A couple of minor issues with it which led me to this forum and has already given me some good pointers as to what to look at.

She bogs down at around 40MPH, anything below that is fine and the acceleration is excellent, if I keep it just below then she runs great. Shown low batt since I bought her but has ran fine until last weekend where she failed to start at the end of the day, this may be due to trying to learn to wakeboard so lots of stops and starts.

I have on order new fuel lines as they are still the grey ones, got a new battery coming tomorrow as well as a couple of new spark plugs.

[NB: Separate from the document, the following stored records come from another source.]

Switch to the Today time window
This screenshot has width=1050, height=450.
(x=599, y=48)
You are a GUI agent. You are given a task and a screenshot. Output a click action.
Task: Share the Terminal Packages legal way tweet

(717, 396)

The next tip I have picked up from the forum is the voltage regulator, so once I put the new battery in I think I may disconnect the red wire for a quick run to see if that clears it.

Anyway I'd just like to say that this looks to be a great forum and I will endeavour to contribute where and when I can.

All the best,

Dave.
 
Welcome to the best SeaDoo forum, lots of good info and help available here.

Big hint: If you have the gray Tempo fuel lines, please save yourself a lot of headaches (blown engine) and do not run it until you replace the fuel lines and clean/rebuild the carb(s), fuel filter, fuel selector (consider replacing). The fuel system problems tend to result in lean running which will really mess up your engine.

Get the service manual, available here as premium member or as download for free.

Have fun,

Rod
 
Yep, the GT fuel lines are engine killers. Forces the engine to run lean. Which means it is getting less oil. Less oil and the engine basically destroy itself..

You will need to replace the fuel selector, (you can clean it, but it is cheap to replace it), rebuild the carbs using ONLY OEM gaskets, (do NOT get aftermarket as you will be doing it again), and replace the needle and seats.

Once you get it running, get a meter on the battery and see where the voltage is. Should be near 13 volts at idle and upper 14 when you rev it a bit.

FYI, The regulator can fail in two way and have different results. It can charge the ski and still be bad as it puts out a tiny bit of A/C voltage. This A/C voltage screws with the MPEM and creates a lack of performance. This is the "unplug the red wire" test you mentioned above. Or, it can fail and not charge the ski.